→ **Material for the task**
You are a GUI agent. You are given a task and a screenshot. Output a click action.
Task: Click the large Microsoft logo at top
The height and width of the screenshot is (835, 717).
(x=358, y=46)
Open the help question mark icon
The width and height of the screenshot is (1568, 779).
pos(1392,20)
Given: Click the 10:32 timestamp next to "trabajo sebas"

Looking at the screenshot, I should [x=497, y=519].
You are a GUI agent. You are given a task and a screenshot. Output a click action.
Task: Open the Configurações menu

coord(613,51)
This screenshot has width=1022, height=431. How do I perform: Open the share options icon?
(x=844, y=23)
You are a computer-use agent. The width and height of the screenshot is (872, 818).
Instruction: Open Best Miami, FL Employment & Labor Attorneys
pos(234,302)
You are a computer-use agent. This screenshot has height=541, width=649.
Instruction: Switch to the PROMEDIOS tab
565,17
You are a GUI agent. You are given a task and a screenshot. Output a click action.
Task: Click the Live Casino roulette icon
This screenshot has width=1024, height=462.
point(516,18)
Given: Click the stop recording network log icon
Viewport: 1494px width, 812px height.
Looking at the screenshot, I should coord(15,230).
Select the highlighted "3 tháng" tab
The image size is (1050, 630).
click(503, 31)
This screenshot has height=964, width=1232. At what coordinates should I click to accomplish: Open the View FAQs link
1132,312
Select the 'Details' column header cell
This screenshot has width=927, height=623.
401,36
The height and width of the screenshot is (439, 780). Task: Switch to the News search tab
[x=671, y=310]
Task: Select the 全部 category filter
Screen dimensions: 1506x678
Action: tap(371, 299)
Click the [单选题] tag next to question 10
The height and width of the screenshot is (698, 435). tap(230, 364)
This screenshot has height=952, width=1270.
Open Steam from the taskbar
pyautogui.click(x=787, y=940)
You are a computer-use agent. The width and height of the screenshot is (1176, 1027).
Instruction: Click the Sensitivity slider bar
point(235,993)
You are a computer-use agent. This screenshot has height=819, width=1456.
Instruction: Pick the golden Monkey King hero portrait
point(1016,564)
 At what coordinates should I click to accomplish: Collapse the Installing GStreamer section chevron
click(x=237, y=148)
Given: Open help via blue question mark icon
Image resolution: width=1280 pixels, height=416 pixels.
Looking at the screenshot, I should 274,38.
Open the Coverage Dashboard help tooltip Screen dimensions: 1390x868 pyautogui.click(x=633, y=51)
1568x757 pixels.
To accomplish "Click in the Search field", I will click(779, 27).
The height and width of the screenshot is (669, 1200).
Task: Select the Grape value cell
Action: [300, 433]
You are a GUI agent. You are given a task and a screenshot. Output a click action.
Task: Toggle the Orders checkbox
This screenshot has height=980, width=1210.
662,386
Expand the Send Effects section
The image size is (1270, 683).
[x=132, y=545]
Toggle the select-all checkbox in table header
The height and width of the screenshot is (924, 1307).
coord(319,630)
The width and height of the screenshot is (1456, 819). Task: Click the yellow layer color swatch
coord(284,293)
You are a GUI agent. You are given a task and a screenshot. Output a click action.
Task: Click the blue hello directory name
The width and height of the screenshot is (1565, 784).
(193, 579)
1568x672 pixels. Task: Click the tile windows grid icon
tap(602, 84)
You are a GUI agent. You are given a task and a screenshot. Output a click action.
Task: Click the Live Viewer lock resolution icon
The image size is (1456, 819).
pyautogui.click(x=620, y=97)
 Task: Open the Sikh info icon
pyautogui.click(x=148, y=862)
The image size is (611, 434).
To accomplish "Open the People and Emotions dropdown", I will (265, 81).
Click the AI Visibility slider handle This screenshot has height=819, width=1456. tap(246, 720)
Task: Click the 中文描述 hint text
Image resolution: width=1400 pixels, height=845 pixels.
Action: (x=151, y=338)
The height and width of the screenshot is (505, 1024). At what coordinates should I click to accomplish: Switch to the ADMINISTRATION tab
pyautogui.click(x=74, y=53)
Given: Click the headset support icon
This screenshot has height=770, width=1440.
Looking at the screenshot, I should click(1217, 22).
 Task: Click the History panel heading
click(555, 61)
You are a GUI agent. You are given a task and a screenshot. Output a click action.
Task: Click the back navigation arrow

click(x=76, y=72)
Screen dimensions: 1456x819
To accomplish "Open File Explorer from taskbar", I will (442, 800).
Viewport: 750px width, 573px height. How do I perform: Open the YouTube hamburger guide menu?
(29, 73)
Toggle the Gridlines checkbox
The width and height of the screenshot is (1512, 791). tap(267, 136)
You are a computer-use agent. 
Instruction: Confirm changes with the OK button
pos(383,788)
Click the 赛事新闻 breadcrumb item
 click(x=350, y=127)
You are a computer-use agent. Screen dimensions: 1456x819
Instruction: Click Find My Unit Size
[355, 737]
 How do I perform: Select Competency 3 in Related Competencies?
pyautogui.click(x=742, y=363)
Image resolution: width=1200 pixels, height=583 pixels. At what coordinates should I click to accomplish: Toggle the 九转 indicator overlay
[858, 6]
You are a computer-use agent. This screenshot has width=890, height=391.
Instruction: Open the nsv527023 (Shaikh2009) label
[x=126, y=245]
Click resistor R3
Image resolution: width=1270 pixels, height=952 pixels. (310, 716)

→ **Written request**
Identify every line in the entries above that contains the word "Toggle", copying each line in full. Case counts.

→ **Response**
Task: Toggle the Orders checkbox
Toggle the select-all checkbox in table header
Toggle the Gridlines checkbox
Image resolution: width=1200 pixels, height=583 pixels. At what coordinates should I click to accomplish: Toggle the 九转 indicator overlay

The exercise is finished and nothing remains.